In conclusion Revenue said it applied section 14(1)(a) of the FOI Act to extend the time for issuing a decision to the applicant by 4 weeks due to the number of records that were the subject of her request. Revenue said it issued its decision letters to the applicant on 24 February 2021, effectively extending the time by five days.
I am satisfied, from the detailed description provided by Revenue of the steps it had to take to ensure that all relevant records had been identified, that it was justified in its decision to extend the time-frame for issuing a decision in this case. The fact that the number of records eventually identified was not significant does not change the fact that a substantial number of records had to be examined to ensure that all relevant records were identified.

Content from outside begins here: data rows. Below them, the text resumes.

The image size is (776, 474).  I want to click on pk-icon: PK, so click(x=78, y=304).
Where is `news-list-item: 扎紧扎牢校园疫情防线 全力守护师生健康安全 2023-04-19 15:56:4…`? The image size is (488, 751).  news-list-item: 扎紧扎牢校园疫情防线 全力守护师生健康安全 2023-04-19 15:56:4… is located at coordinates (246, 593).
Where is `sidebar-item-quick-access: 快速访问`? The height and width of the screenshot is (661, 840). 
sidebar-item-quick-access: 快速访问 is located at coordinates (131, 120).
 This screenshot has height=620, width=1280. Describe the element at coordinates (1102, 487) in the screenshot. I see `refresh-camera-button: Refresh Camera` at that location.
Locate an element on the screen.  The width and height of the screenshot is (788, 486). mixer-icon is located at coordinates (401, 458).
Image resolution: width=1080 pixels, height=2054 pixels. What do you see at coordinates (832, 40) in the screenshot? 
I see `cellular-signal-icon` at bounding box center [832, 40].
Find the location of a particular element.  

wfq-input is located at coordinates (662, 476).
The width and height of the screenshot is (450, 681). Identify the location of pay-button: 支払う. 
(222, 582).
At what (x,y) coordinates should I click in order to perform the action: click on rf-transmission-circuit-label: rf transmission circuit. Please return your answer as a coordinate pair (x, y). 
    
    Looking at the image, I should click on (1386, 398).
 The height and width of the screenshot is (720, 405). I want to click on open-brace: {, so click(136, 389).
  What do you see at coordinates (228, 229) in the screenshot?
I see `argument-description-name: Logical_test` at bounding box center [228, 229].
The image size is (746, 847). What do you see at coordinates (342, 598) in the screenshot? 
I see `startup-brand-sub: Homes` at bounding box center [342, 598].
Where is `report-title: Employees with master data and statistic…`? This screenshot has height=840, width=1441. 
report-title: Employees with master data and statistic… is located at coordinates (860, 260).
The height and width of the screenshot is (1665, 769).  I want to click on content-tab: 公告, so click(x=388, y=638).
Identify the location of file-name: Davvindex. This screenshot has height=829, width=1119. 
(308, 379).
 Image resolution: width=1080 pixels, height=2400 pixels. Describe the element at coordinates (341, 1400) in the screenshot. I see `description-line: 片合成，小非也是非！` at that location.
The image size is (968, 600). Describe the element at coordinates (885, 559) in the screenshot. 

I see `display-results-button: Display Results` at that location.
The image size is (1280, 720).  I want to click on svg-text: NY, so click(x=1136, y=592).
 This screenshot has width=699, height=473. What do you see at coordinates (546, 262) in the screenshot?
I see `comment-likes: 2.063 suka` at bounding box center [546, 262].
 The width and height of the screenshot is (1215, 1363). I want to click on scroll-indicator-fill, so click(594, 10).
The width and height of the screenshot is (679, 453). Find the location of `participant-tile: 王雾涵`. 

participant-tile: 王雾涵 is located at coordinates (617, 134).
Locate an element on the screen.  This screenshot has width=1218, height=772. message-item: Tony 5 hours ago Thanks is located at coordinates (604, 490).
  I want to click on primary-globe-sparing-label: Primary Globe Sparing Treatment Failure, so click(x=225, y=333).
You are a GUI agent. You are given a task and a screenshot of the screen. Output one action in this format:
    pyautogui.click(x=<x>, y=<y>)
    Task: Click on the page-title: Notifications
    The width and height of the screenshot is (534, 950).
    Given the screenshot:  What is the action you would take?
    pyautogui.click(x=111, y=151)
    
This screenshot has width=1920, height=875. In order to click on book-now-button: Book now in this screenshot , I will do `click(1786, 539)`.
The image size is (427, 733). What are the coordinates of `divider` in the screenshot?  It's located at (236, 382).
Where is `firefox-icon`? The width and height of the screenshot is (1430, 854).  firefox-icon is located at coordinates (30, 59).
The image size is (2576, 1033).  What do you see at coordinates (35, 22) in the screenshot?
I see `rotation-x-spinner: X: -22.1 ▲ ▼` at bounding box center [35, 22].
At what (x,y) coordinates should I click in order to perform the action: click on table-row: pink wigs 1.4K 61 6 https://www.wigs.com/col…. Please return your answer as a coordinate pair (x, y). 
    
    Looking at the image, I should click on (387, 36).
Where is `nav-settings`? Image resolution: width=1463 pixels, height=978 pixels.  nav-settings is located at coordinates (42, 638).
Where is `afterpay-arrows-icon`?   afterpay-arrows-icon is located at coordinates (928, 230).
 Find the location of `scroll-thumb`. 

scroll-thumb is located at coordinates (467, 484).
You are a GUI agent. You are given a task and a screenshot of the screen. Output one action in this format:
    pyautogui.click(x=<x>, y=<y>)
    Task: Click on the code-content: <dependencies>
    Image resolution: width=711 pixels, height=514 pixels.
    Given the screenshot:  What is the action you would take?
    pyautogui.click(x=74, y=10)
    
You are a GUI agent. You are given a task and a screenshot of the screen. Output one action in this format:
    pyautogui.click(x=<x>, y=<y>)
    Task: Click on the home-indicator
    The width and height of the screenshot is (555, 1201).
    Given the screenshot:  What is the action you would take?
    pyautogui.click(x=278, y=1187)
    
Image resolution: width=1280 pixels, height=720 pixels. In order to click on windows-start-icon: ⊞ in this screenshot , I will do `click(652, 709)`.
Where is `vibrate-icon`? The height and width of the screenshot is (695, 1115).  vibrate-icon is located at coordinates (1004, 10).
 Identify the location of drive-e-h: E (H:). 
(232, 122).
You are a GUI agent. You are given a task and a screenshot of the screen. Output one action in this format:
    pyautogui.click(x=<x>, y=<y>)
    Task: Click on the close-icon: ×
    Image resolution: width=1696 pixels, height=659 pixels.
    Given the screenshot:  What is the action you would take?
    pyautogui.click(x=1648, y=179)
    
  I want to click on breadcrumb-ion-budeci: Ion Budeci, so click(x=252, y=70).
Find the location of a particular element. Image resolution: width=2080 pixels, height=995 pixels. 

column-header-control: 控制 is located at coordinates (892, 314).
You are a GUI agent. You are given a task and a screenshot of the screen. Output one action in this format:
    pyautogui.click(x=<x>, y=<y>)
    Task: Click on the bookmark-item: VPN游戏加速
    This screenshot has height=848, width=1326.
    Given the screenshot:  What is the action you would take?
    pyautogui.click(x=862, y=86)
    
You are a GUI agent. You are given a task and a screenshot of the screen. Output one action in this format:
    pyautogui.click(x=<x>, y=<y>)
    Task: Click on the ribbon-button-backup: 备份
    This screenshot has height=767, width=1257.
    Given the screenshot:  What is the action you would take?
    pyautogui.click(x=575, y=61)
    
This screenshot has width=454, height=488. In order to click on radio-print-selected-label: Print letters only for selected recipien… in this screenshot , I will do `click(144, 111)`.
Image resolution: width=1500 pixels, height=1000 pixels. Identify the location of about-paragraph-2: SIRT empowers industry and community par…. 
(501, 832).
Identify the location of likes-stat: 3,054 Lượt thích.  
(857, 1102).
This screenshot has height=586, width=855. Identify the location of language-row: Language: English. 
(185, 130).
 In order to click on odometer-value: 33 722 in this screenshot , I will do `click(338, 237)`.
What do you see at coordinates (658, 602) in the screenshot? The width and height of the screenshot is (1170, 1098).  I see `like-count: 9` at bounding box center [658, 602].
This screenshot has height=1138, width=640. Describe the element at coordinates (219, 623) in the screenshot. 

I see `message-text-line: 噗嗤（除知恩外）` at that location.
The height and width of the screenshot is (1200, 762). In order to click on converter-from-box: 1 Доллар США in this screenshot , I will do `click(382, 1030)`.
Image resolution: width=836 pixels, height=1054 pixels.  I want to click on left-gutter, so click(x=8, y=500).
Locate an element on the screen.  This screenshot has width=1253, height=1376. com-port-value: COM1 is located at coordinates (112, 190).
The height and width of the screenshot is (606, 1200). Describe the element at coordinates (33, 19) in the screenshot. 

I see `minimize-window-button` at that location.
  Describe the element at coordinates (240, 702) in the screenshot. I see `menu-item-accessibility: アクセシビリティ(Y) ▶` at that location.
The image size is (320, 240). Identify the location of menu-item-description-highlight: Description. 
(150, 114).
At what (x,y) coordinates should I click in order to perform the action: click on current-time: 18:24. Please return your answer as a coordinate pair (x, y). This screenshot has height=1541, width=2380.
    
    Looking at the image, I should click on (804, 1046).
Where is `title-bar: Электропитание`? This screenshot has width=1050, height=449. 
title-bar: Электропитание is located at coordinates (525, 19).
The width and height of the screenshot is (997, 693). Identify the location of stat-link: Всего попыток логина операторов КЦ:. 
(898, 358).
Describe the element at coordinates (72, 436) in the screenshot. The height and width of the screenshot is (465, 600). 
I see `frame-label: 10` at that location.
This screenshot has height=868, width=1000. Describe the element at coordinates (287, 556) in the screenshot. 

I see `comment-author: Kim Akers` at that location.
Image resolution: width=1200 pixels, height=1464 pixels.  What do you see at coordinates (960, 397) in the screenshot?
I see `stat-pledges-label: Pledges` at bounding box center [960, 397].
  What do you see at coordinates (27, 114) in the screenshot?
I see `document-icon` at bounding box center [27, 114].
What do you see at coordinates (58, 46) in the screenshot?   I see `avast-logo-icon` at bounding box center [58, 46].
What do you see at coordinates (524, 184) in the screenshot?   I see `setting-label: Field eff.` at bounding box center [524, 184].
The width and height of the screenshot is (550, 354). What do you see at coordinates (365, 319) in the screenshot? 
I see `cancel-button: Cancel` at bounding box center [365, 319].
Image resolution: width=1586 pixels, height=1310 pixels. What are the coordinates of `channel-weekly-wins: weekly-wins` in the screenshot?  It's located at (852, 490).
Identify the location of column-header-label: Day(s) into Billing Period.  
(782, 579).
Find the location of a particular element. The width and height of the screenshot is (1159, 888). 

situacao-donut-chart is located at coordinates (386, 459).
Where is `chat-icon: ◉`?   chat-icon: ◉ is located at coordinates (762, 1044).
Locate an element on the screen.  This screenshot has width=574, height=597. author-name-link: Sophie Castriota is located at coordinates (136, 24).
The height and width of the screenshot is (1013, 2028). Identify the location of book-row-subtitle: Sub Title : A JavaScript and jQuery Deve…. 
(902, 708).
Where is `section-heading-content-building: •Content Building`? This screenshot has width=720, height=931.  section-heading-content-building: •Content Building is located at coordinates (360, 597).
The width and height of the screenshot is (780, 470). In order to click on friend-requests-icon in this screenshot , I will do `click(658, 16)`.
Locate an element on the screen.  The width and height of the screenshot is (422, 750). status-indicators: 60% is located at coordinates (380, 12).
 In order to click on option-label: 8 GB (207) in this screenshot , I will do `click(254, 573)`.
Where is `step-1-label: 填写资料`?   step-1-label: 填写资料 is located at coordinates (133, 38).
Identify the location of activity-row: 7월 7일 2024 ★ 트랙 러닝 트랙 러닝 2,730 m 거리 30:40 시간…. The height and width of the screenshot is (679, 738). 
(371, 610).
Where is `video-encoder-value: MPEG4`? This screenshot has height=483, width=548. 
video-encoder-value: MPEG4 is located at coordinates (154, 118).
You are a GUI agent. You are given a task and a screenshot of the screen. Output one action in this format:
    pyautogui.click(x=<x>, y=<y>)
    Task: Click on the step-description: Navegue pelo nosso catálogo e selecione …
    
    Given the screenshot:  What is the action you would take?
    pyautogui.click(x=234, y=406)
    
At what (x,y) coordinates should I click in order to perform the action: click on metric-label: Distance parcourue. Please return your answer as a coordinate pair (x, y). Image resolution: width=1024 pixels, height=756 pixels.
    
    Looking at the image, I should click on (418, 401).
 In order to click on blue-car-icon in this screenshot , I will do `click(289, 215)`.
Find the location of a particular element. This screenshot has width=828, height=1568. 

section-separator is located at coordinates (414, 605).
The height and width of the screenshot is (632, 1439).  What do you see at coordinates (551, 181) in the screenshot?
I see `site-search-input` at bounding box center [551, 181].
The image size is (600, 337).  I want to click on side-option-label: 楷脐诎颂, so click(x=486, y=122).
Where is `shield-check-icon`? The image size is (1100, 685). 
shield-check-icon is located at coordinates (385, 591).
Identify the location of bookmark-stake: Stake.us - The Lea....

I find that Revenue’s decision to extend the period for considering the applicant’s request was in accordance with the provisions of section 14(1)(a).
Having carried out a review under section 22(2) of the FOI Act, I hereby affirm Revenue’s decision to extend the period for consideration of the applicant’s request under section 14 of the Act in this case.
Section 24 of the FOI Act sets out detailed provisions for an appeal to the High Court by a party to a review, or any other person affected by the decision. In summary, such an appeal, normally on a point of law, must be initiated not later than four weeks after notice of the decision was given to the person bringing the appeal.